More quantitatively, I have observed firsthand how easy it is for experts to generate good, but similar, ideas. While at AT&T (T) in the early 1990s, I sponsored two separate ideation sessions around a potential new market, bringing in 50 experts each time to brainstorm for applications. Both groups generated ideas with real commercial value.
Both groups, however, generated more than 95% of the same ideas in common. They were "obvious" in the fullest sense of the word and would have been commercialized with or without the incentive of a patent. But the Patent Office found them "novel," and issued AT&T claims by the basketful. I would argue that none of those ideas deserved a patent.
And much of what the Patent Office sees as invention is merely science applied to a new field by equation or analogy. At AT&T, we took old microwave patents and filed identical claims on optical inventions, which are also radio waves, only 10,000 times smaller. We were able to do this even though it was obvious to anyone who ever picked up a physics textbook that once you have the ability to make things smaller, the physics just translates over.
The solution is for the Patent Office to set the bar much higher for new patents. It should reject applications for ideas anyone well versed in the art would automatically develop, once faced with that problem. That includes minor changes in size, shape, or properties whose impact is definitely predicted by science, as well as eliminating entire classes of ideas that are "in the air."
The Patent Office should invite third-party comments and expert testimony as soon as the patent filing is made public. These communities have much greater knowledge than the Patent Office about what's truly new, and will help raise the bar for everyone.
Such radical simplification would have a huge positive impact on both innovation and economic growth:
It would encourage people to work on hard problems -- without the fear that someone else could capture the lion's share of the benefit with a trivial variation on their pioneering idea.

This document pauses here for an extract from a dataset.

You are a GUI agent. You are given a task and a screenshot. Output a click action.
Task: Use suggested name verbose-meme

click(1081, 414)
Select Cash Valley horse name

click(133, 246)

It would speed the patent-granting process, aligning business timescales with IP timescales.
It would give companies and their investors IP certainty they could bank on.
It would reduce the number of patent cases that go to court -- a huge waste of time and money for society.
A patent is a license to exclude others from practicing your invention, but businesses need freedom to operate. A broad patent would repel competitors from blocking its value with trivial variations. Instead of applying for 10 minor patents, inventors would apply for just one of true economic value. The flow of information surrounding invention would accelerate -- and so would innovation.
In such a scenario, America would become the gold standard for patents. Other countries might continue the practice of patenting the hair-splitting and trivial. But as it became clear that a U.S. patent was the strongest in the world -- the one that attracts capital -- the discipline would win worldwide recognition.
Moreover, countries like China and India, which are just agreeing to respect intellectual property, would be much easier to engage in dialogue if infringement were clear and the number of issues reduced.
Patent simplification, as I have outlined it, presents some problems. For example, the greater barriers to patents would probably require higher upfront costs -- perhaps too much for lone inventors to pay.
But these are details that stand a good chance of resolving themselves. For instance, a group of patent lawyers might emerge who would represent such money-strapped individuals on a contingency basis. After all, the resulting patent would cut a clearing in the forest, where new economic growth could thrive.
Higher standards and greater simplicity are the path to a better patent system -- for our nation and for its inventors. In my case, probably no more than a dozen of my 70 patents would reach this bar. Yet they would be more valuable in the end. Sometimes more isn't better.
Blonder, a general partner at Morgenthaler Ventures, is based in Princeton, N.J.